A Simple Approach to Unifying Diffusion-based Conditional Generation

Xirui Li,Charles Herrmann,Kelvin C.K. Chan,Yinxiao Li,Deqing Sun,Chao Ma,Ming-Hsuan Yang
2024-10-15
Abstract:Recent progress in image generation has sparked research into controlling these models through condition signals, with various methods addressing specific challenges in conditional generation. Instead of proposing another specialized technique, we introduce a simple, unified framework to handle diverse conditional generation tasks involving a specific image-condition correlation. By learning a joint distribution over a correlated image pair (e.g. image and depth) with a diffusion model, our approach enables versatile capabilities via different inference-time sampling schemes, including controllable image generation (e.g. depth to image), estimation (e.g. image to depth), signal guidance, joint generation (image & depth), and coarse control. Previous attempts at unification often introduce significant complexity through multi-stage training, architectural modification, or increased parameter counts. In contrast, our simple formulation requires a single, computationally efficient training stage, maintains the standard model input, and adds minimal learned parameters (15% of the base model). Moreover, our model supports additional capabilities like non-spatially aligned and coarse conditioning. Extensive results show that our single model can produce comparable results with specialized methods and better results than prior unified methods. We also demonstrate that multiple models can be effectively combined for multi-signal conditional generation.
Computer Vision and Pattern Recognition
What problem does this paper attempt to address?
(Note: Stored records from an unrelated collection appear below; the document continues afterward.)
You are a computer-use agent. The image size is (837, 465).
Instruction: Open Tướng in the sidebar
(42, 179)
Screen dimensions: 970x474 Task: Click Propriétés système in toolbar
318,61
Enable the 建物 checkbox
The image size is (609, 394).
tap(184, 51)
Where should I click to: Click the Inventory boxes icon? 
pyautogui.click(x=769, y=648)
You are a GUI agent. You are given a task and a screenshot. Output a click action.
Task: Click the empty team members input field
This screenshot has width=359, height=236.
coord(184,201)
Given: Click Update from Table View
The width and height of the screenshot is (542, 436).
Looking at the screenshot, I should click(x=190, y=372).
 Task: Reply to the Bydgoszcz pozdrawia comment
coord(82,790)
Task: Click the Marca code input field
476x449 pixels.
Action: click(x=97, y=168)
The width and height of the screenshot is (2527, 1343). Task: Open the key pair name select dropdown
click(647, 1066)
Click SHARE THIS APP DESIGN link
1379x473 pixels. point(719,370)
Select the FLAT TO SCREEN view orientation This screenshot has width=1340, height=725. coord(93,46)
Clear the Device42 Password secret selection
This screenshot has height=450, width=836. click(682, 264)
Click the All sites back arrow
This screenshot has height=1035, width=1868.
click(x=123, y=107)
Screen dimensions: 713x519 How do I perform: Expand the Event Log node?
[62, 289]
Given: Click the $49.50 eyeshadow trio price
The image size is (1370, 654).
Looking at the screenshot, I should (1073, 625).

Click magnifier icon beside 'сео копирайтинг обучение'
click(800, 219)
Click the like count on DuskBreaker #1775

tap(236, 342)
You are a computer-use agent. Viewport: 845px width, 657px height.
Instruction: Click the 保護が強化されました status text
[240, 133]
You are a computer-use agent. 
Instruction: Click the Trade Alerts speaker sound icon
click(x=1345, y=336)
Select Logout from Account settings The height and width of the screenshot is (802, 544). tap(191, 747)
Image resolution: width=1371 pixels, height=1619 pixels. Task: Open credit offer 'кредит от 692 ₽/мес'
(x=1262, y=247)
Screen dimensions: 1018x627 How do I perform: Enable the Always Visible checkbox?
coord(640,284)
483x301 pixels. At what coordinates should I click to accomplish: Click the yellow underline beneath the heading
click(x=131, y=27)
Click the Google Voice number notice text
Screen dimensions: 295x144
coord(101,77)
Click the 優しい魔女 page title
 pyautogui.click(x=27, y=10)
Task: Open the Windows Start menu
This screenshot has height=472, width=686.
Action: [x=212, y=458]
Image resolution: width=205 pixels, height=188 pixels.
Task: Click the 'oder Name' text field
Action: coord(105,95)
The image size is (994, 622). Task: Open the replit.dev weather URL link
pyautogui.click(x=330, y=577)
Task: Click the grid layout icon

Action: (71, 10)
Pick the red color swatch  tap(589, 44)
The problem that this paper attempts to solve is that existing conditional generation models usually require complex multi - stage training, architecture modification or an increase in the number of parameters for specific tasks when dealing with different types of image - condition pairs. Although these methods can achieve specific conditional generation tasks, they lack flexibility and universality and are difficult to support multiple conditional generation tasks simultaneously. Specifically, this paper proposes a unified diffusion model framework - UniCon, which aims to handle diverse conditional generation tasks by learning the joint distribution between images and conditions. These tasks include, but are not limited to: 1. **Controllable image generation**: For example, generating an image from a depth map (depth - to - image), text inpainting using an edge sketch (edge sketch text inpainting), etc. 2. **Estimation tasks**: For example, generating a depth map from an image (image - to - depth). 3. **Joint generation**: Simultaneously generating an image and its corresponding depth map (joint depth - image generation). 4. **Coarse - control**: Allowing generation using imprecise or partial condition signals (such as a coarse - depth map). By introducing a simple and efficient training strategy and a flexible sampling method, UniCon can achieve all of the above tasks in a single model without significantly increasing the model complexity or the number of parameters. Compared with previous unified methods, UniCon has the following advantages: - **Simplified training process**: Only one computationally efficient training stage is required, maintaining the standard model input and only adding a small number of learnable parameters (about 15%). - **Flexible conditional generation ability**: Supports non - spatially - aligned condition signals and coarse condition signals. - **Better performance**: Experimental results show that UniCon can produce results comparable to or even better than specialized methods in multiple modalities. In summary, the goal of this paper is to provide a general and efficient solution that enables a single model to flexibly handle multiple conditional generation tasks, thereby promoting the further development of the field of image generation.